----- Recorded information -----

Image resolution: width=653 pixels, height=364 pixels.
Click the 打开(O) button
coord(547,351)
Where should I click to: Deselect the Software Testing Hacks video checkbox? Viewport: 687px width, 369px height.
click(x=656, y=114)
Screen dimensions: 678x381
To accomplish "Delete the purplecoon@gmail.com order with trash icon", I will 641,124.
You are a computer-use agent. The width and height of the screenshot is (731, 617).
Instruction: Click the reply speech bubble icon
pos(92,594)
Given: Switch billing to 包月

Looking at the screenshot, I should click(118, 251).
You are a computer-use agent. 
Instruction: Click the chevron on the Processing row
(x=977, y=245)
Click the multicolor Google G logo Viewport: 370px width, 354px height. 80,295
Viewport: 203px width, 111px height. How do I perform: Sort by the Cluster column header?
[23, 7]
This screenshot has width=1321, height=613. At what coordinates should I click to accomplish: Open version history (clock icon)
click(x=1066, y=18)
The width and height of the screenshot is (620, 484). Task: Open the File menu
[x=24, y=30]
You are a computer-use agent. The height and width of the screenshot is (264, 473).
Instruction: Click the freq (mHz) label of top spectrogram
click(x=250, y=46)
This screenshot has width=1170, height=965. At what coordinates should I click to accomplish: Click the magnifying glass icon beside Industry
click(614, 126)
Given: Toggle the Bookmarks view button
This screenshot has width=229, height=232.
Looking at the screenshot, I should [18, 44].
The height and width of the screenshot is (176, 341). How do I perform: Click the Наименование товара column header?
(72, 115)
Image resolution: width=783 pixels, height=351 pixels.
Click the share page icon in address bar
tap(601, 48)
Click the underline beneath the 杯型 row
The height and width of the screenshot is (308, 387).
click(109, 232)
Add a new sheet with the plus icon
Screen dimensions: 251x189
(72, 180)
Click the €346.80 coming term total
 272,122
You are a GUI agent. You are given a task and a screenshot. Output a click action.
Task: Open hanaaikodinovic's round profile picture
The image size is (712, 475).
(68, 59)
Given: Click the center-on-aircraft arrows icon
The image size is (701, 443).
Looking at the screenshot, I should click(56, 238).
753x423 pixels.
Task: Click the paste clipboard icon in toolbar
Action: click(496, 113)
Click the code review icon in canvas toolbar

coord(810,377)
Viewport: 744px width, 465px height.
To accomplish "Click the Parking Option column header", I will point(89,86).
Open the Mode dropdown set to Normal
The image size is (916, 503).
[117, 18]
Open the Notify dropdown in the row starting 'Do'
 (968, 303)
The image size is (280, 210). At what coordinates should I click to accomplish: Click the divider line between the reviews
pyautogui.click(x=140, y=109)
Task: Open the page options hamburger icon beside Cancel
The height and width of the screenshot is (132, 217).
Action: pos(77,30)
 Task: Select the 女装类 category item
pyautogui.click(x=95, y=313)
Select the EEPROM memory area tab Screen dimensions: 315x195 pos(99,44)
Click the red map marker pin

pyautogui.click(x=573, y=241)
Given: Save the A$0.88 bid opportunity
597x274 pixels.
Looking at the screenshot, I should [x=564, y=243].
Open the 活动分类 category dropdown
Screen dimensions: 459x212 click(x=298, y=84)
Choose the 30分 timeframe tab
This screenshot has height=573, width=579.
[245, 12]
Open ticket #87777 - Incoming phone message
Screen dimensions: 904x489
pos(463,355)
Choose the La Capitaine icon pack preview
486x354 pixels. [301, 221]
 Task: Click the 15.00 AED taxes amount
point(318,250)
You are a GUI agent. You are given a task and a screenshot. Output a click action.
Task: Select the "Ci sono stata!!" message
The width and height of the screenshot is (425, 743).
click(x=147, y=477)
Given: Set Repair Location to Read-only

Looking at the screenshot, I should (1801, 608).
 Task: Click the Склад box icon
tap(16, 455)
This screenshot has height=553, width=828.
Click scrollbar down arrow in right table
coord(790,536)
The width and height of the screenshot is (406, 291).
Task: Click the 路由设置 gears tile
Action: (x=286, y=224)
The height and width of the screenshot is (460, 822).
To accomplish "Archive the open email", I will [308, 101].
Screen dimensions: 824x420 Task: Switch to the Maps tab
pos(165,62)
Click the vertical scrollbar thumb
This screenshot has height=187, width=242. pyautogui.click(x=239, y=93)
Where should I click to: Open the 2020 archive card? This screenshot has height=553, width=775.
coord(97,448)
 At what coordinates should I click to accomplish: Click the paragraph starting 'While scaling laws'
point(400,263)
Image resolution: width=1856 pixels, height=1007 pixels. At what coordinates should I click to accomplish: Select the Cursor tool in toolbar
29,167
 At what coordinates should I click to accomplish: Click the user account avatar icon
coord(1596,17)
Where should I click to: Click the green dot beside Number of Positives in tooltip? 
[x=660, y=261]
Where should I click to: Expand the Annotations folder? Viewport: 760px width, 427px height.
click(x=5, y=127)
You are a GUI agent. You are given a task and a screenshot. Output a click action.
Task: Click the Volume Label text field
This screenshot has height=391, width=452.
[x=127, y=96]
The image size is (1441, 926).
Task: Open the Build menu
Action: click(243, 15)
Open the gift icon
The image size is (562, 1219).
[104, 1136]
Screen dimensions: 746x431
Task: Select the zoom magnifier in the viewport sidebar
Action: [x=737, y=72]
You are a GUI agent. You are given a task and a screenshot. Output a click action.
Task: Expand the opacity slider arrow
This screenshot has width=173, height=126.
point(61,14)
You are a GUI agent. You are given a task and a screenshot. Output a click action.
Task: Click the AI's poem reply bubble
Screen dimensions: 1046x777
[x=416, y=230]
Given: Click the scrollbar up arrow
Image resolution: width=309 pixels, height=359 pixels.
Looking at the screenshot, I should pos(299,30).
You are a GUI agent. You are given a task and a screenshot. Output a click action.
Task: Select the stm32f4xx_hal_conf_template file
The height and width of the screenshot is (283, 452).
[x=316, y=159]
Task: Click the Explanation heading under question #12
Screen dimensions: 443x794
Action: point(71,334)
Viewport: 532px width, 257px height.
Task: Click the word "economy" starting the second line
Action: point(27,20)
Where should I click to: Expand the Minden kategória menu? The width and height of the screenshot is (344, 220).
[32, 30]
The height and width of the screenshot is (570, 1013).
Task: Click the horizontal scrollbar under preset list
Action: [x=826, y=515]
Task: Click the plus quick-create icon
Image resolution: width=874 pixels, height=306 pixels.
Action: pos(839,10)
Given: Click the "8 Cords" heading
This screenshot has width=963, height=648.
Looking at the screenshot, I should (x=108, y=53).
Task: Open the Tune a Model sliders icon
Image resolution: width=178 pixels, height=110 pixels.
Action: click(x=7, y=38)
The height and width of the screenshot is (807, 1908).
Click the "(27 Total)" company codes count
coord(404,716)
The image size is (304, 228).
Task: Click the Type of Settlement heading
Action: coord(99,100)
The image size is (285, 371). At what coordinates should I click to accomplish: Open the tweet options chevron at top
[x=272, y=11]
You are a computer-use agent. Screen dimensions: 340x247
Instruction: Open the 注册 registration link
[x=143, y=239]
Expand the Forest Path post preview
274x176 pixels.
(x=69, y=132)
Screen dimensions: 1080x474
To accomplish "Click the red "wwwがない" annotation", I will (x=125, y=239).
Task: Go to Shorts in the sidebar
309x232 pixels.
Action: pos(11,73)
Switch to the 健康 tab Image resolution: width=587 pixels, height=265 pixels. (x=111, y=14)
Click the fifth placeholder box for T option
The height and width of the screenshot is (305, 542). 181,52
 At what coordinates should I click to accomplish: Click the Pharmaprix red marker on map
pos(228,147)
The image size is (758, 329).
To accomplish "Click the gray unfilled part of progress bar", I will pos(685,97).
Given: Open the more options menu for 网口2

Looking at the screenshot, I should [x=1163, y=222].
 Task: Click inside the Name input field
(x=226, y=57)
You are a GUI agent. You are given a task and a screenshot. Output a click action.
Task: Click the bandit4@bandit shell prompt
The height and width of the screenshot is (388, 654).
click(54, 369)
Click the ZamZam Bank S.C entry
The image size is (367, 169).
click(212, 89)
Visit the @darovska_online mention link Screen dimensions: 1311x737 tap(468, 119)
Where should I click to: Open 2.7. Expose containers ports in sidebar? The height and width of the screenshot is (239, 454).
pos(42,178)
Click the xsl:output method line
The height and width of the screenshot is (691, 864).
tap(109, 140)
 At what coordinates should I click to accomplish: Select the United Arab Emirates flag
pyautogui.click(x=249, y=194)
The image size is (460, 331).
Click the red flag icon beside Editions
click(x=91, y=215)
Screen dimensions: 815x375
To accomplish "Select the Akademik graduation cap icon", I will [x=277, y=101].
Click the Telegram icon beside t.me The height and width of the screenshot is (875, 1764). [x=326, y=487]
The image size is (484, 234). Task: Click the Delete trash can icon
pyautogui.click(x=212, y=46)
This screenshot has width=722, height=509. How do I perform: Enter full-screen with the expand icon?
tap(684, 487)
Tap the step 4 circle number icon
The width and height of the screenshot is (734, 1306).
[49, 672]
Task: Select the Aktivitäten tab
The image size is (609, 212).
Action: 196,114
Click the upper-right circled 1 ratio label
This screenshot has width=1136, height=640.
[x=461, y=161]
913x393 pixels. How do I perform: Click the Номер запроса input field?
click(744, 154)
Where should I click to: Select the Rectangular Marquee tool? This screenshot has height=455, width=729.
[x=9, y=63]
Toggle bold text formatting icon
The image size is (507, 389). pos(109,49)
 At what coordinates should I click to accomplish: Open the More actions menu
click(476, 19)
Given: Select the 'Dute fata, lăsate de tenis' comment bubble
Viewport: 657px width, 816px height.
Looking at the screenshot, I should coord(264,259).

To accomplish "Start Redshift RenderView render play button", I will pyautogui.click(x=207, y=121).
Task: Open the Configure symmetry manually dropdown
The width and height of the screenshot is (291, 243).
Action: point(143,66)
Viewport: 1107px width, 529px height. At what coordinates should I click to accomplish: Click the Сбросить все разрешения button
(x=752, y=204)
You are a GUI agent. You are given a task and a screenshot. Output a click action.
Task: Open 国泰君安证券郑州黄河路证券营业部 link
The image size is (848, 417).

-----

Try it: Return only the lines between the one holding "marker on map" and the one holding "Task: Select the Aktivitäten tab", inclusive, exactly as they appear above.

Written response:
 At what coordinates should I click to accomplish: Click the Pharmaprix red marker on map
pos(228,147)
The image size is (758, 329).
To accomplish "Click the gray unfilled part of progress bar", I will pos(685,97).
Given: Open the more options menu for 网口2

Looking at the screenshot, I should [x=1163, y=222].
 Task: Click inside the Name input field
(x=226, y=57)
You are a GUI agent. You are given a task and a screenshot. Output a click action.
Task: Click the bandit4@bandit shell prompt
The height and width of the screenshot is (388, 654).
click(54, 369)
Click the ZamZam Bank S.C entry
The image size is (367, 169).
click(212, 89)
Visit the @darovska_online mention link Screen dimensions: 1311x737 tap(468, 119)
Where should I click to: Open 2.7. Expose containers ports in sidebar? The height and width of the screenshot is (239, 454).
pos(42,178)
Click the xsl:output method line
The height and width of the screenshot is (691, 864).
tap(109, 140)
 At what coordinates should I click to accomplish: Select the United Arab Emirates flag
pyautogui.click(x=249, y=194)
The image size is (460, 331).
Click the red flag icon beside Editions
click(x=91, y=215)
Screen dimensions: 815x375
To accomplish "Select the Akademik graduation cap icon", I will [x=277, y=101].
Click the Telegram icon beside t.me The height and width of the screenshot is (875, 1764). [x=326, y=487]
The image size is (484, 234). Task: Click the Delete trash can icon
pyautogui.click(x=212, y=46)
This screenshot has width=722, height=509. How do I perform: Enter full-screen with the expand icon?
tap(684, 487)
Tap the step 4 circle number icon
The width and height of the screenshot is (734, 1306).
[49, 672]
Task: Select the Aktivitäten tab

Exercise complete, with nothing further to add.